Corrections to Sullivan’s Fundamentals of Statistics, 3rd Edition
this page Copyright © 2007–2013 by Stan Brown, Oak Road Systems
this page Copyright © 2007–2013 by Stan Brown, Oak Road Systems
Note: I no longer teach from this book; I now use an eTextbook located here. This page is preserved for whatever historical interest it may have, but it’s no longer maintained.
Errors are graded by severity:
★ ★ ★ Must fix: likely to cause confusion on significant issues
★ ★ Should fix: students likely won’t recognize it as an error, but it doesn’t impact the core of the subject
★ Wrong, but students will likely be able to supply the correction without help
★ ★ Page 5: Your book isn’t really clear on this: descriptive statistics isn’t organizing and summarizing just any data, but data that were actually collected. If you say the average height of the 65 women in your sample is 65.4″, that’s descriptive statistics because you actually collected complete data to back up that statement. But if you say that the average height of U.S. women is (about) 65.4″, that is not descriptive statistics because you didn’t measure all U.S. women. Instead, it’s an example of inferential statistics, taking a result from a sample and projecting it to a population.

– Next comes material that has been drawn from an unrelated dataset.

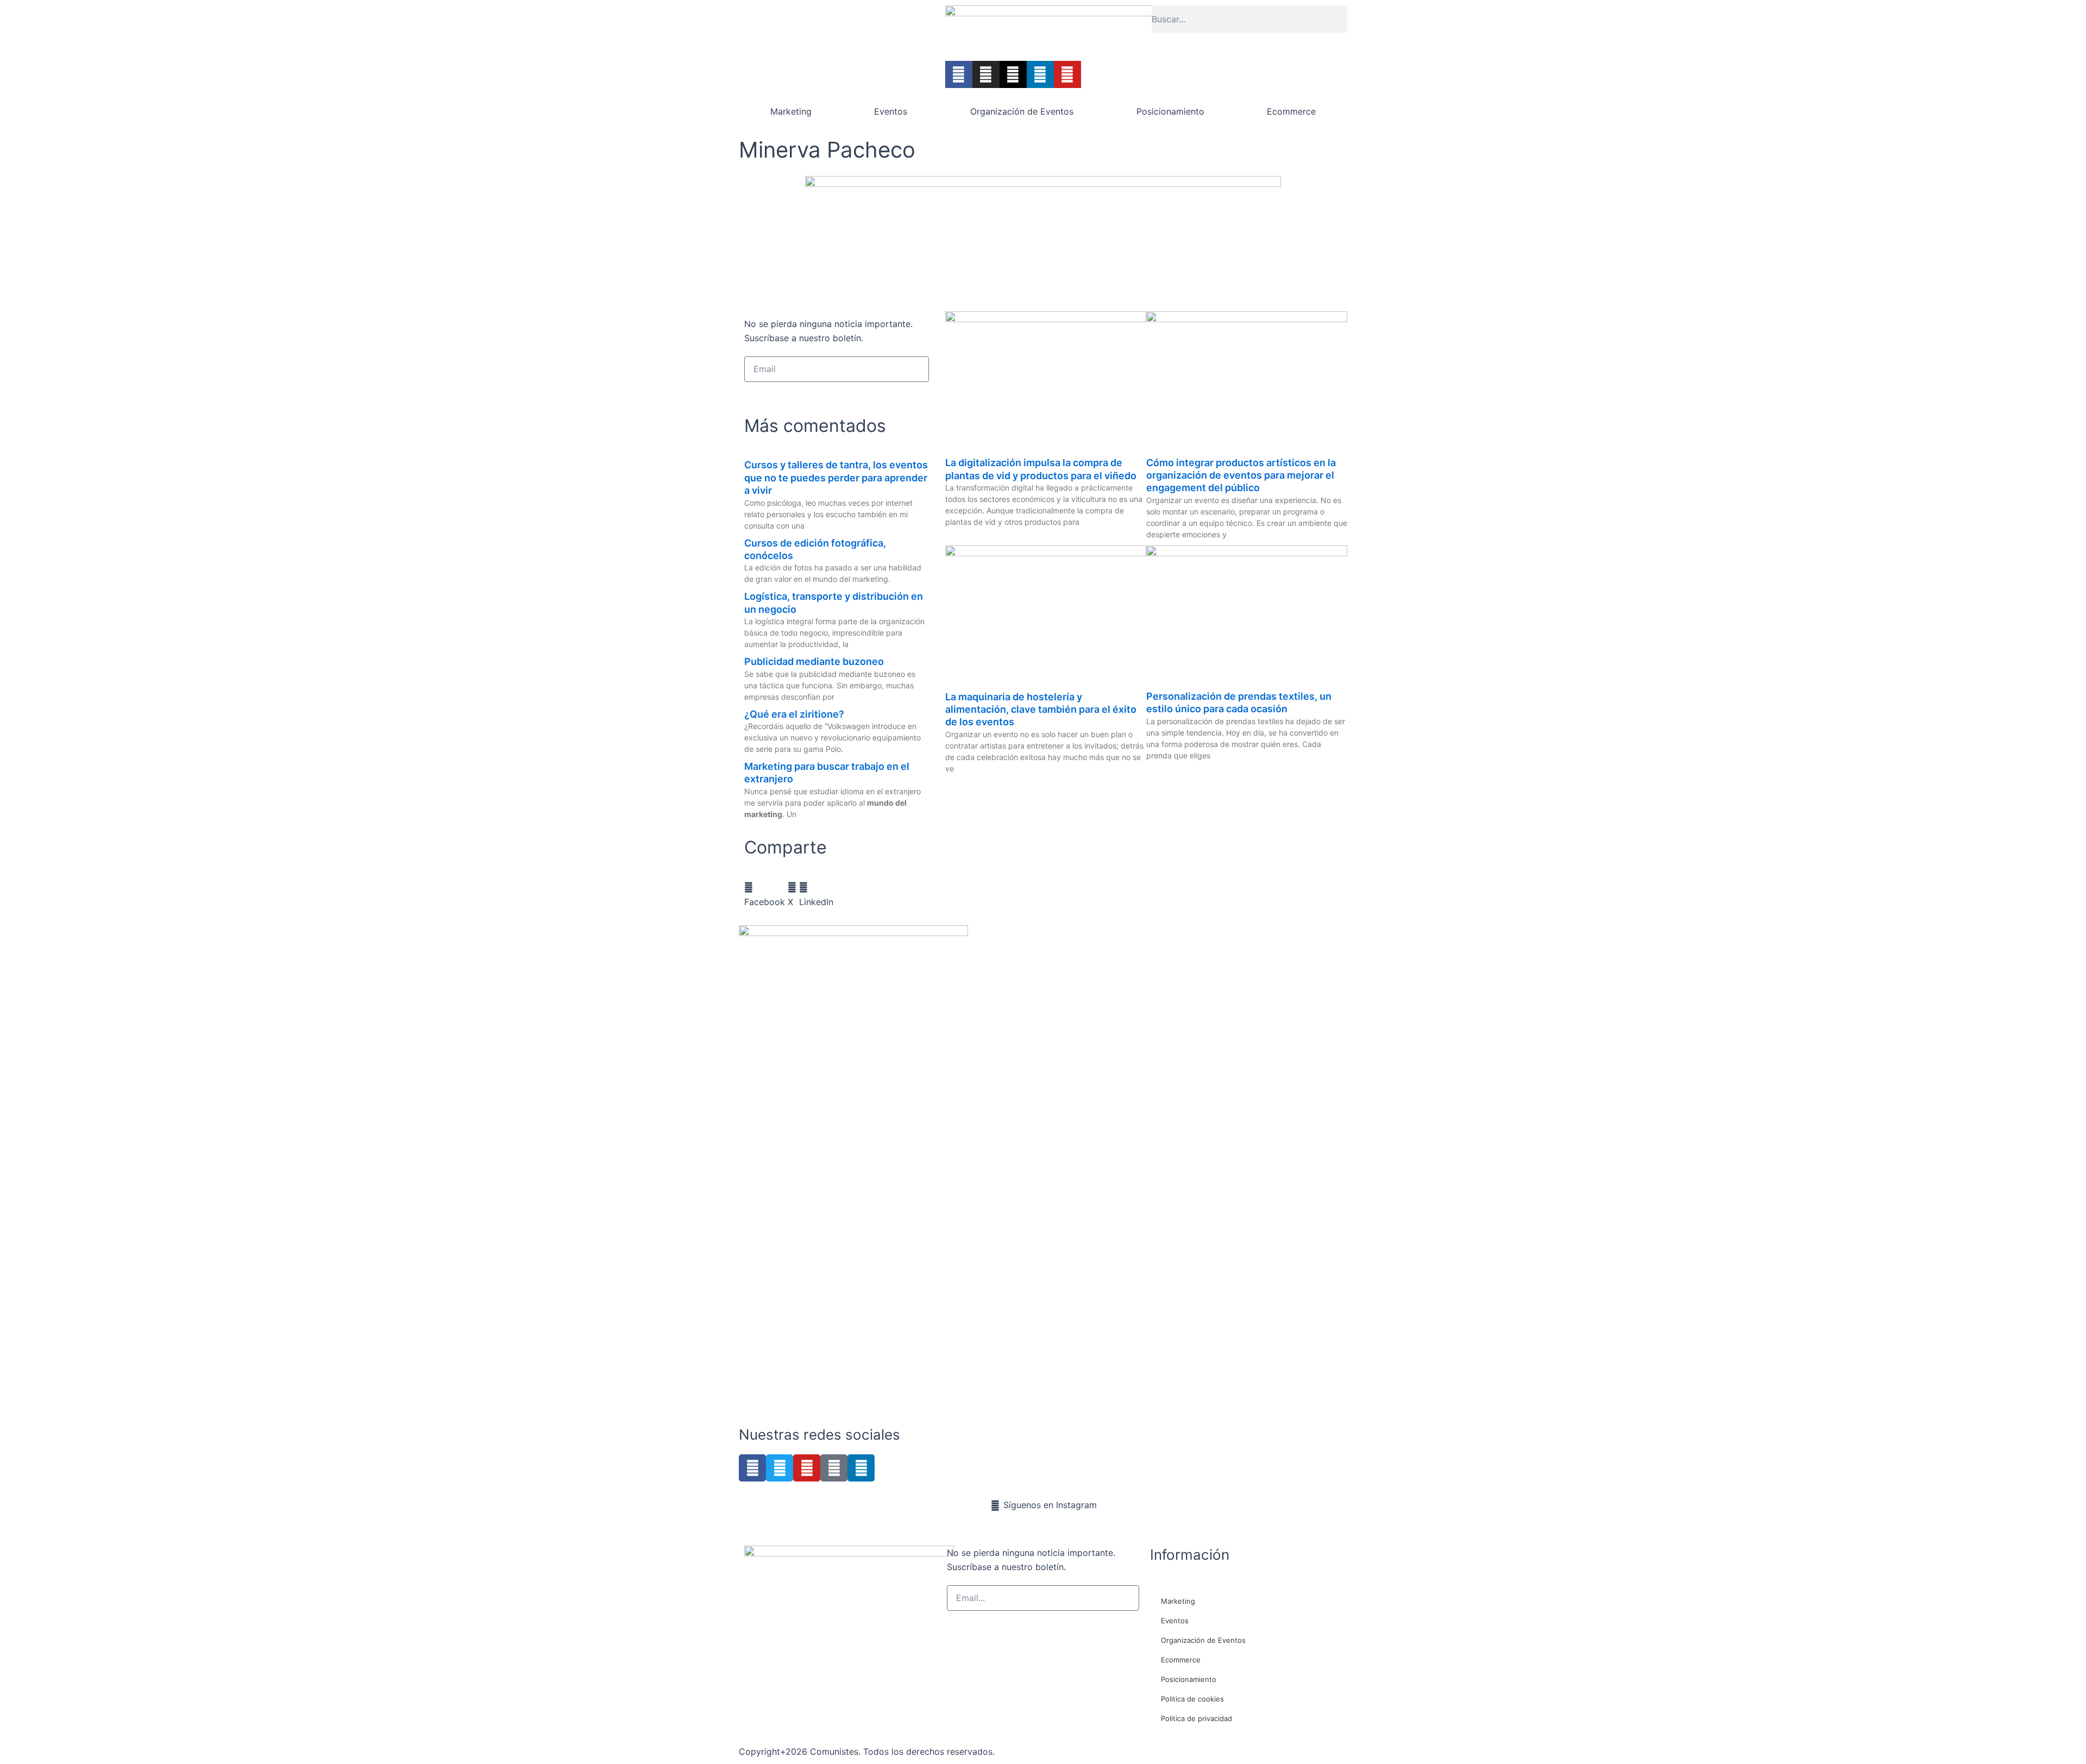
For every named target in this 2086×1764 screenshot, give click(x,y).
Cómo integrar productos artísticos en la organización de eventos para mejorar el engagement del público (1241, 475)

★ ★ Page 34: Convenience sampling doesn’t belong in a section about effective sampling methods. Convenience samples are bogus, and conclusions you draw from them are doo-doo.
★ Page 123: (b) in the middle of the page says that the pictured “distribution is bell shaped”. The word “roughly” should be added.

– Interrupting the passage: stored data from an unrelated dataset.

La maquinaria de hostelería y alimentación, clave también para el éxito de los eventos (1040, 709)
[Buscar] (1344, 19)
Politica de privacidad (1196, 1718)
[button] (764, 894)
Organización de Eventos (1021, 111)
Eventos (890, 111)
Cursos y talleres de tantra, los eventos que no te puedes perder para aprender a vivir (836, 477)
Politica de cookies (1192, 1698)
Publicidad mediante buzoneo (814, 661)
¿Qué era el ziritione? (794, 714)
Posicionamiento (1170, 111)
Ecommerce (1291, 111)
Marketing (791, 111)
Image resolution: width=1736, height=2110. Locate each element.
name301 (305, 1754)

★ ★ Page 123: (b) goes on to say “We have further evidence of the shape because the mean and median are close to each other.” No! It’s true that mean ≅ median usually means a symmetric distribution (though there are exceptions, as the footnote on page 122 tells you). But that bare fact tells you nothing about which kind of symmetric distribution you may have. It could be bell shaped, uniform, or some other variety not in your textbook such as U-shaped. Don’t fall into the trap of thinking that symmetric = bell-shaped; the bell is just one kind of symmetric distribution. You really have to look at the histogram or check the measures of shape.
★ Page 137: In the transition from the second to the third edition, your book dropped the statement that we round variance and standard deviation to one decimal place more than the data. But it still uses that convention, and we will too.
★ ★ Page 138: The top paragraph says that the s.d. is not resistant. That’s true for small data sets, but like the mean the s.d. becomes more resistant in larger data sets.
★ ★ Page 165: Figure 21 shows Minitab output, supposedly for the data on the previous page. The five-number summary is right, but the other statistics are wrong: μ should be 32.89 and σ should be 8.48.
★ ★ Page 180:In the graph, the zero at lower left doesn’t belong, because it’s out of scale for both the x and y axes. Don’t put in “lightning bolts”; just remove the zero in this case.
★ ★ ★ Page 186: The last sentence of the second paragraph is wrong. In fact, if |r| is less than the value from Table II then you can’t tell whether there is a linear relation or not. See Decision Points for Correlation Coefficient.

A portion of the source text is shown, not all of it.